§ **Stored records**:
----------

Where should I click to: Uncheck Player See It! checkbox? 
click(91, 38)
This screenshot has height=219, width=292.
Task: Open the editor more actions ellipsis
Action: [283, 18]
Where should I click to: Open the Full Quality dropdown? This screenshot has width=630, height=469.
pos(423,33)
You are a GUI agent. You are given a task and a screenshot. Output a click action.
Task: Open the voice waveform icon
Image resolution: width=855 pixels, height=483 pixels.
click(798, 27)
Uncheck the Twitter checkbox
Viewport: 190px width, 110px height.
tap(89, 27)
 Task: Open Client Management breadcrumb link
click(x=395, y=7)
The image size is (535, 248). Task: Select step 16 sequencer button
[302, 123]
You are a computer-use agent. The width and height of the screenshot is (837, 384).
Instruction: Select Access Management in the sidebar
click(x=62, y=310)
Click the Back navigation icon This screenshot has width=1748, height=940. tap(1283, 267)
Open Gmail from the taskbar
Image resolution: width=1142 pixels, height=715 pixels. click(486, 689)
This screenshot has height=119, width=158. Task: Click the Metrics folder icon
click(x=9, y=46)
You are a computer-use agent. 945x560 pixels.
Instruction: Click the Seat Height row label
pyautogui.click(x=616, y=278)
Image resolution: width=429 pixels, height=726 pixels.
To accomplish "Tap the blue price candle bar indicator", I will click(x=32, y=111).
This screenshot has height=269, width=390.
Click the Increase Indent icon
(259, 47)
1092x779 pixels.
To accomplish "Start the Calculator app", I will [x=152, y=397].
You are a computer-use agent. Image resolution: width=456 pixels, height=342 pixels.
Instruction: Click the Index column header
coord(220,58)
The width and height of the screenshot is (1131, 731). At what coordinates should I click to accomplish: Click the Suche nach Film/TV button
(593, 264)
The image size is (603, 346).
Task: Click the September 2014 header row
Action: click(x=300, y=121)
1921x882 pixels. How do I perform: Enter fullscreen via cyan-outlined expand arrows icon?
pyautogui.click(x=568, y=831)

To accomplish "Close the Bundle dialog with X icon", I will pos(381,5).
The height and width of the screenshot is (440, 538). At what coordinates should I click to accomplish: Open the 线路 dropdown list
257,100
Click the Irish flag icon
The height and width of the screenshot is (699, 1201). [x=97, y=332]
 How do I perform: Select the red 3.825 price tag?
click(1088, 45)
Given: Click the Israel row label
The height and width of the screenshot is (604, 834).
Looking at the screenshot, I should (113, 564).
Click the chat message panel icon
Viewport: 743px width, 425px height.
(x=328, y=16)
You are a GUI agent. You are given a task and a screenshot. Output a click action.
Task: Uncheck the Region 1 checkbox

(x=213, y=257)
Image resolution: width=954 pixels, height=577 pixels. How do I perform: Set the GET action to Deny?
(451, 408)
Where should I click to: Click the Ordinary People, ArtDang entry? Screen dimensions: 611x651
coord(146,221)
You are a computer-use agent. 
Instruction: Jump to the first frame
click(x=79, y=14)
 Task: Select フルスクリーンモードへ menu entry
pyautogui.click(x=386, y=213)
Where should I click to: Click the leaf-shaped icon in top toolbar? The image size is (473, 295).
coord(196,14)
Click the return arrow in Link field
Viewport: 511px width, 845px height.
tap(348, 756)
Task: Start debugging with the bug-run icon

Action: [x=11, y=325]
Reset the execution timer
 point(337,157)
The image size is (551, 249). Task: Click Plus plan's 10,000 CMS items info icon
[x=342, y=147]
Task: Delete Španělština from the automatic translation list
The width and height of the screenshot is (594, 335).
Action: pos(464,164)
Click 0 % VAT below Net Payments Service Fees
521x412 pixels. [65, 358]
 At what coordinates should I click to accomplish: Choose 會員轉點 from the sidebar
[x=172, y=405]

----------

§ **Required action**: State only how many lines above hold the string "computer".

§ **Solution to the problem**: 4